Been fairly taken back by the whole bushfire thing, mixed in with the usual busy-ness so it’s been a bit of a rough effort trying to get much else out onto a keyboard. But I’ve been brewing this post for quite a while, so I’m having a go at it. It’s longer than some of my normal fare, mostly because I’ve thought about it too much.
I’ve been spending my working hours for the past 8 months or so as an IT Consultant. And the role of a consultant is really quite simple and clear. When you’re consulting, you’re there because you understand a particular subject area better than the people you’re consulting for. A consultant shows up at the work site, is given a rough understanding of the specific context, and gives advice and guidance on what the best solution will be, based on the situation and constraints in place. Now sometimes that means you have to wing it, and pretend to know more than you really do, but on the whole the reason people bring in consultants is to get in the people who are experts in a particular subject.

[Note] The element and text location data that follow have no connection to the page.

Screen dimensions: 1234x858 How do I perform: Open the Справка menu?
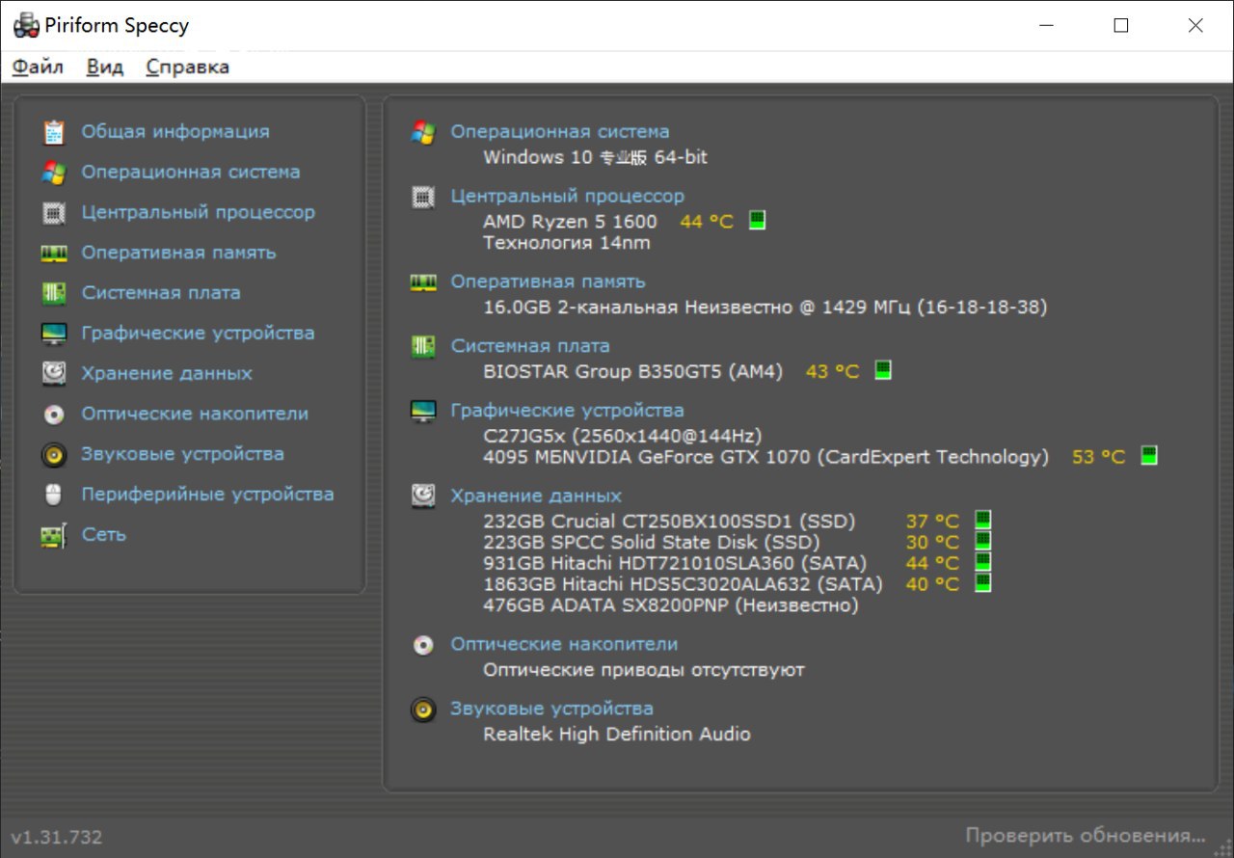click(x=187, y=67)
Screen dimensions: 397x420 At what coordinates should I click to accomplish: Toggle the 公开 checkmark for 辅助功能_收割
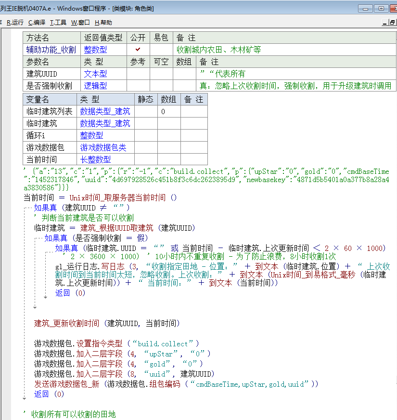[138, 50]
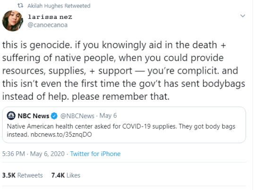Expand the tweet options chevron
Screen dimensions: 255x190
pyautogui.click(x=243, y=16)
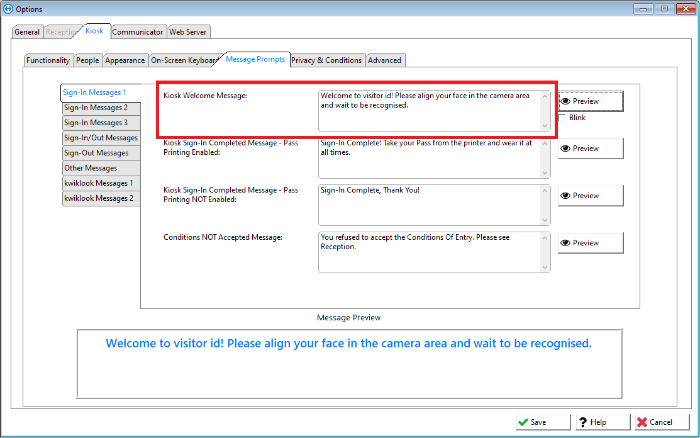Click the red X Cancel icon
Screen dimensions: 700x438
point(642,422)
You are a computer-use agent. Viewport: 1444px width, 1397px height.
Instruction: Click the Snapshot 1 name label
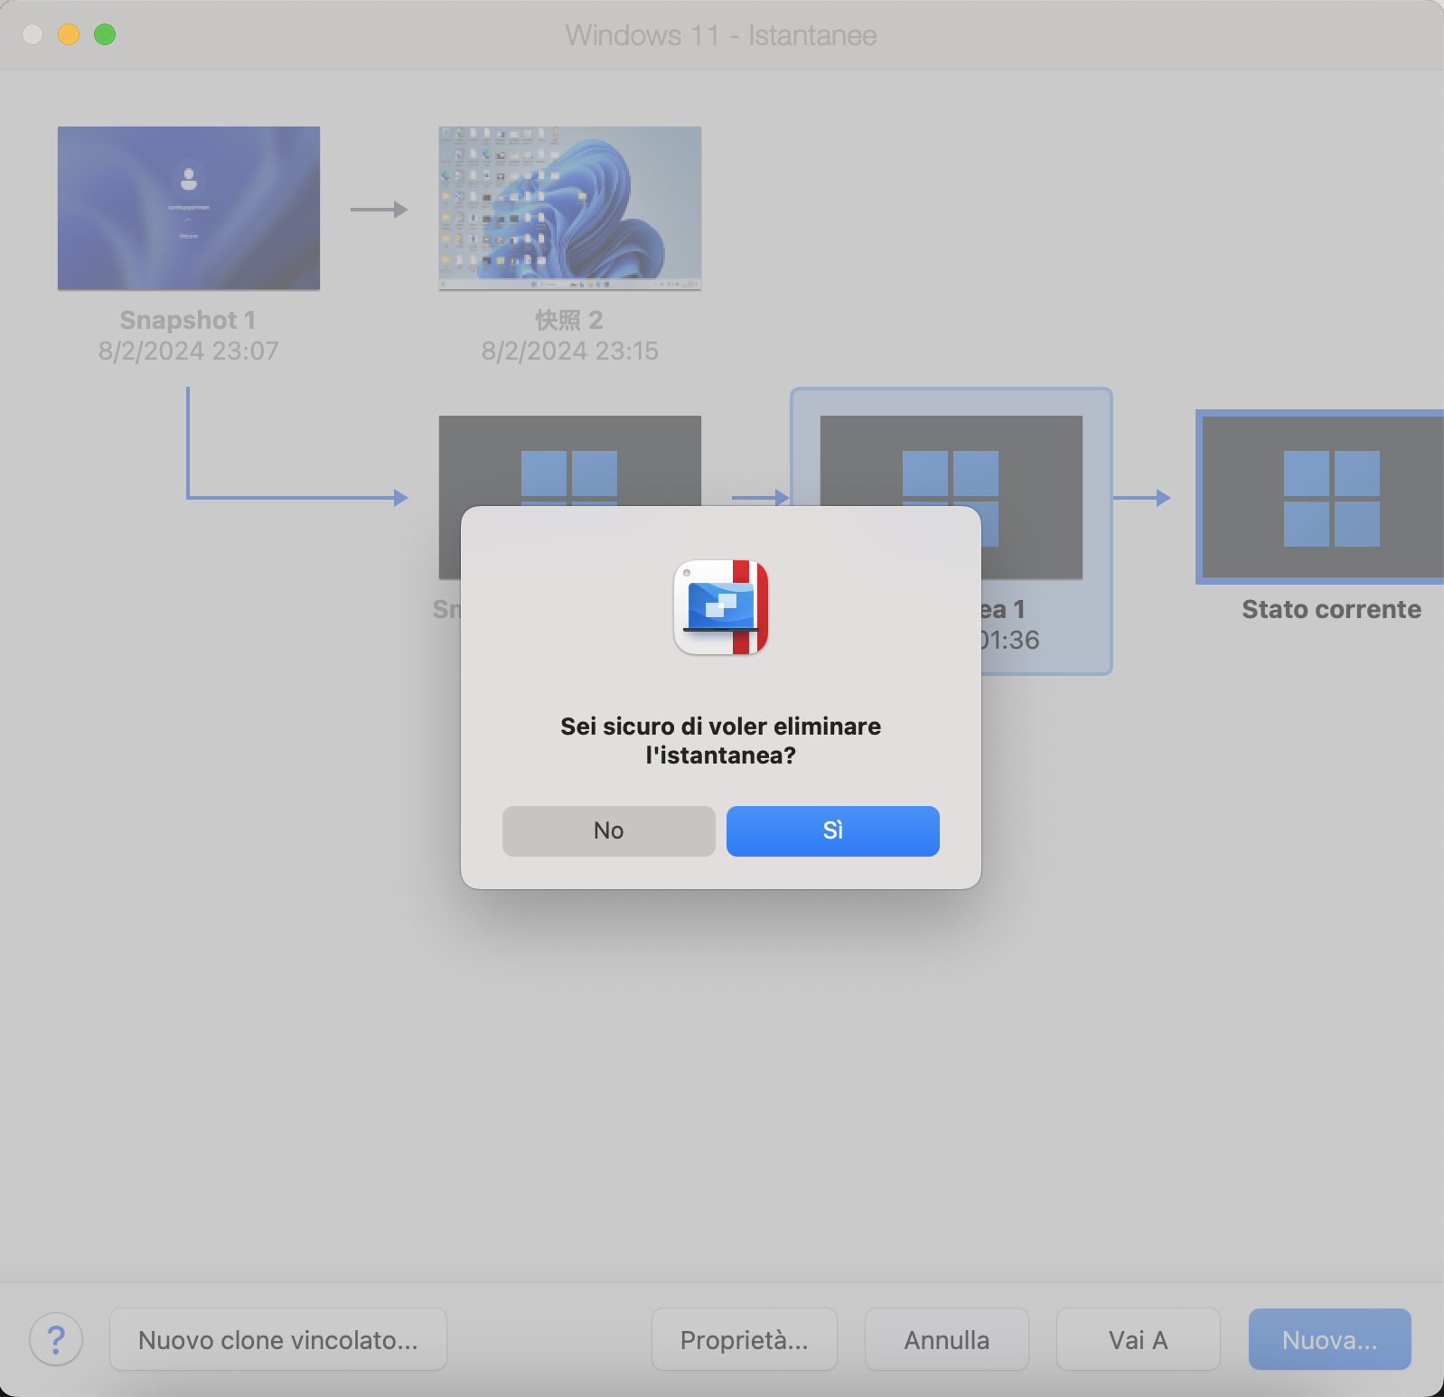pyautogui.click(x=188, y=320)
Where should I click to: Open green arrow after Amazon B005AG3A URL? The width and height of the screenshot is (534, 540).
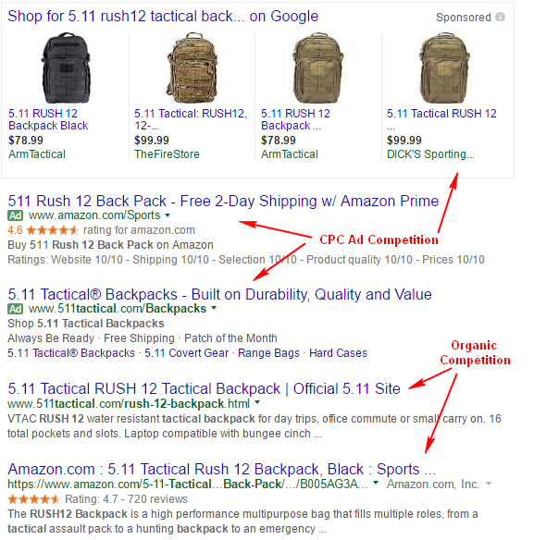pos(376,483)
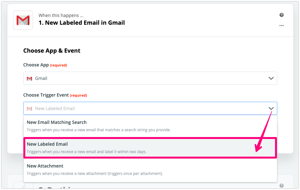
Task: Expand the Choose App dropdown chevron
Action: pyautogui.click(x=271, y=78)
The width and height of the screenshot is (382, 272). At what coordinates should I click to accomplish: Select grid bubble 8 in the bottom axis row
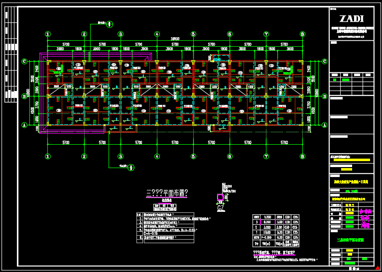click(x=302, y=156)
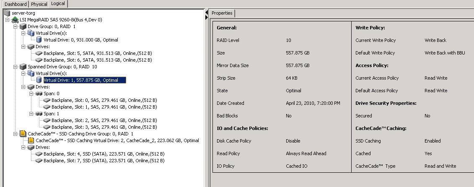Select the Properties tab
The width and height of the screenshot is (474, 187).
(x=222, y=13)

The current day, “attractional” church operates essentially in a consultant mindset. We have the expectation that when push comes to shove, people will recognise our authority (or at least our pastor’s authority, but that might be a second conversation) and seek guidance from the spiritual experts. And for most of the western church’s history, that’s been a valid way of operating, because the assumptions (people see the church as the experts in all things spiritual) were accurate. It did lack an ability to speak into areas outside our specialist subject and thus missed out on preaching a holistic spirituality (but that’s probably a third conversation). So on the whole, the approach made sense.
But circumstances conspired against the consultant mindset. As society has moved forwards, and as the church made some pretty big mistakes along the way; our position as “experts” came into question – and then became ultimately out of the question. Some (well, lots) of churches have stayed as they are. But there have been a number of reactions to the deficiencies in the consultant approach, and one of those, I’m going to call “The Bartender”.
The role of the bartender is as clearly defined as that of a consultant. The bartender just serves the drinks. He doesn’t give an opinion unless one is required of him. Everyone likes the bartender, there’s nothing really to dislike about someone whose purpose is to serve you, without ever disagreeing. And at times, usually later in the evening (and after a couple), the bartender is trusted as a confidant – after all, if you’re going to share your big secrets, you want someone who isn’t going to offend you by disagreeing.
In our rush to reject the consultant paradigm, there is a real danger that we embrace the house of sand approach that the bartender represents. The truth of the matter is that Jesus has a lot to say about how people, and the world is living. Now that doesn’t mean we sit back and wait for people to recognise that we are the spiritual experts – but instead we need to be sitting at the table, sharing life. If we are standing behind the bar, opinionless, we fall into the same trap as the consultant – we fail to engage with where people are really at.
That has to be the third way. To walk with people, not as experts in all things spiritual (nor as the sales team for the expert pastors), but neither as the guy who stands by without anything to say about how people live. I know that I’ve tried both, and I know that neither approach represents a viable way of furthering the kingdom of God. And I desperately want to live out the third.